**Alıntı**
********************

O

İsra

O

   

60- Ey Muhammed, hani sana "Rabbin insanları (Mekkeli müşrikleri) kuşatma altına aldı " dedik. (O gece) sana gösterdiğimiz görüntüleri ve Kur'an'da adı geçen lanetlenmiş ağacı da sırf insanlara bir sınav konusu olsun diye ortaya koyduk. Onları korkutuyoruz ama bu korkutmalarımız azgınlıklarını arttırmaktan başka bir işe yaramıyor.

İsra olayından sonra peygambere iman edenlerin bir kısmı dinden dönmüştü. Bir kesim ise dininde direnmiş ve inancını arttırmıştı. İşte bu nedenle yüce Allah'ın kuluna bu gecede gösterdiği rüya (insanlar için bir deneme) olmuştu. İmanları için bir sınav niteliğindeydi. Yüce Allah'ın insanları kuşatma altına alışına gelince bu Allah'ın peygamberine zafer vadetmesi ve kendisini onların saldırılarından koruması anlamına geliyordu.

Peygamber, Allah'ın kendisine verdiği bu sözü onlara bildirmiş ve kendisine gösterilen apaçık gerçekleri onlara anlatmıştı. Gördüğü gerçeklerden biri de Allah'ın yalanlayıcıları korkutmak amacıyla sözkonusu yaptığı zakkum ağacı idi. Onlar bu haberi yalanlamışlar ve hatta Ebu Cehil: "Bize hurma ve kaymak getirin. Sonra bunları bir ondan, bir bundan yiyerek zıkkımlanın! Bize göre zakkum bundan başka bir şey değildir!" diye alay etmişti.

********************

**Öğeler**
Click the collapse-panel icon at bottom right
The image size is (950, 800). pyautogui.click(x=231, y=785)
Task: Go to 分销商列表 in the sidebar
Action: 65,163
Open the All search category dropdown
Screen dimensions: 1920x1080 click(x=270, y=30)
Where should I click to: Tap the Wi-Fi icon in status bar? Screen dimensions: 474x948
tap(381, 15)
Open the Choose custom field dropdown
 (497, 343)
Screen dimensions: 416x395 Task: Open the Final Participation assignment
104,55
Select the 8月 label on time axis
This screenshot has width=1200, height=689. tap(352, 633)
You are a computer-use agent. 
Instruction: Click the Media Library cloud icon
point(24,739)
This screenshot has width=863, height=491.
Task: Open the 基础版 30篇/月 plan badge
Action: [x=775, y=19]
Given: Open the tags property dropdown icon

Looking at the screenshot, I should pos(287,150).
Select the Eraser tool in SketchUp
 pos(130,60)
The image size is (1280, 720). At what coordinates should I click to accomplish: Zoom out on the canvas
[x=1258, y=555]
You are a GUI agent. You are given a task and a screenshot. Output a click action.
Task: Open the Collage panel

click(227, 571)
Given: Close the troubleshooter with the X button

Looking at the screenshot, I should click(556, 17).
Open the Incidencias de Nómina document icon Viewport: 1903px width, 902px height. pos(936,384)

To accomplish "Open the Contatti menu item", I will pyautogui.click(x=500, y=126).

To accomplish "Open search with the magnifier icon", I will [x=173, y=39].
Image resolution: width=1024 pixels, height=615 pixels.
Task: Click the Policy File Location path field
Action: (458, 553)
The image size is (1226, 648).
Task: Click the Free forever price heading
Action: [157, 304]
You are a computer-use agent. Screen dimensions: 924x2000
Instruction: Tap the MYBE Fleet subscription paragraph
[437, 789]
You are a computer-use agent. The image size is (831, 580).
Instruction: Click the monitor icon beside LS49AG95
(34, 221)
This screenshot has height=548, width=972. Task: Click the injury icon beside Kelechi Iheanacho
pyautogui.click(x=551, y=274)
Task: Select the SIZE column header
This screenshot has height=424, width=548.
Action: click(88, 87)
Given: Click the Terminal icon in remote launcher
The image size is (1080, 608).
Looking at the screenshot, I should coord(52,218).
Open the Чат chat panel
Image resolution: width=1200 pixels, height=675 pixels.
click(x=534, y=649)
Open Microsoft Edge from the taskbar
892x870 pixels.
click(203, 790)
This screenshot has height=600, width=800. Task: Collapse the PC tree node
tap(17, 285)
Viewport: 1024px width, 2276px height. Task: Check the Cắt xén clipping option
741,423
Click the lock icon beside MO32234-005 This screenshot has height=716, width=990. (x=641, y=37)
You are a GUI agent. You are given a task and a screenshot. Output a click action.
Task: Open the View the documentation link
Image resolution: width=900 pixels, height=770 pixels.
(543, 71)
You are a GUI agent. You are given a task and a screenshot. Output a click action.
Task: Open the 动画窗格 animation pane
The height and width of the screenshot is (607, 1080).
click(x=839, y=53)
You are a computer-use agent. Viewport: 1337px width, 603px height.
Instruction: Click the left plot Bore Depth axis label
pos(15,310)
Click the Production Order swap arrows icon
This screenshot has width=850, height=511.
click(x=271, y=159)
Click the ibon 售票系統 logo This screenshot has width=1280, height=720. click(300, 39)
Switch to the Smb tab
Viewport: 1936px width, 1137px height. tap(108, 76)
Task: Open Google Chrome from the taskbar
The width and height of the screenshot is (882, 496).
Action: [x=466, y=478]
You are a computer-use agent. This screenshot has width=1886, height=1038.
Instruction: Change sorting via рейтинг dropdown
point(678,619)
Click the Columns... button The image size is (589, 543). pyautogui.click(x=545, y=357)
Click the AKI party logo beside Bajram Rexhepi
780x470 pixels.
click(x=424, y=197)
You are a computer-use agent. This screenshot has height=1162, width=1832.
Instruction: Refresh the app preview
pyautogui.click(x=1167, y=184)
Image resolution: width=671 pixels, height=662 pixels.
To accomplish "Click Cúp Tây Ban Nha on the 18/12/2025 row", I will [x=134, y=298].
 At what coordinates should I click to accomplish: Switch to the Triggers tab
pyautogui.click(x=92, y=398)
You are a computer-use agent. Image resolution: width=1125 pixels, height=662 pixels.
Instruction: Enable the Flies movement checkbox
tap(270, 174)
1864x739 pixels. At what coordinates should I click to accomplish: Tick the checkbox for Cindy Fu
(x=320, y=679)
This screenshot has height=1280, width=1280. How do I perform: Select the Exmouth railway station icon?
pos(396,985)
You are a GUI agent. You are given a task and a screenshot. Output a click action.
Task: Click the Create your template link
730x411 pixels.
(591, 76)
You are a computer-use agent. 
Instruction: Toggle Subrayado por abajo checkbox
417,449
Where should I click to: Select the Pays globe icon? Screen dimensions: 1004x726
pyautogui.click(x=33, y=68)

********************

**Görev**
İsra suresinin 60. ayetini açıklayan alıntıda "60- Ey Muhammed, hani" ifadesinden başlayıp "koruması anlamına geliyordu." ifadesine kadar, bu ifade de dahil olmak üzere, uzanan bölümü hiçbir değişiklik yapmadan çıktı olarak verin.

**Tamamlanan görev**
60- Ey Muhammed, hani sana "Rabbin insanları (Mekkeli müşrikleri) kuşatma altına aldı " dedik. (O gece) sana gösterdiğimiz görüntüleri ve Kur'an'da adı geçen lanetlenmiş ağacı da sırf insanlara bir sınav konusu olsun diye ortaya koyduk. Onları korkutuyoruz ama bu korkutmalarımız azgınlıklarını arttırmaktan başka bir işe yaramıyor.

İsra olayından sonra peygambere iman edenlerin bir kısmı dinden dönmüştü. Bir kesim ise dininde direnmiş ve inancını arttırmıştı. İşte bu nedenle yüce Allah'ın kuluna bu gecede gösterdiği rüya (insanlar için bir deneme) olmuştu. İmanları için bir sınav niteliğindeydi. Yüce Allah'ın insanları kuşatma altına alışına gelince bu Allah'ın peygamberine zafer vadetmesi ve kendisini onların saldırılarından koruması anlamına geliyordu.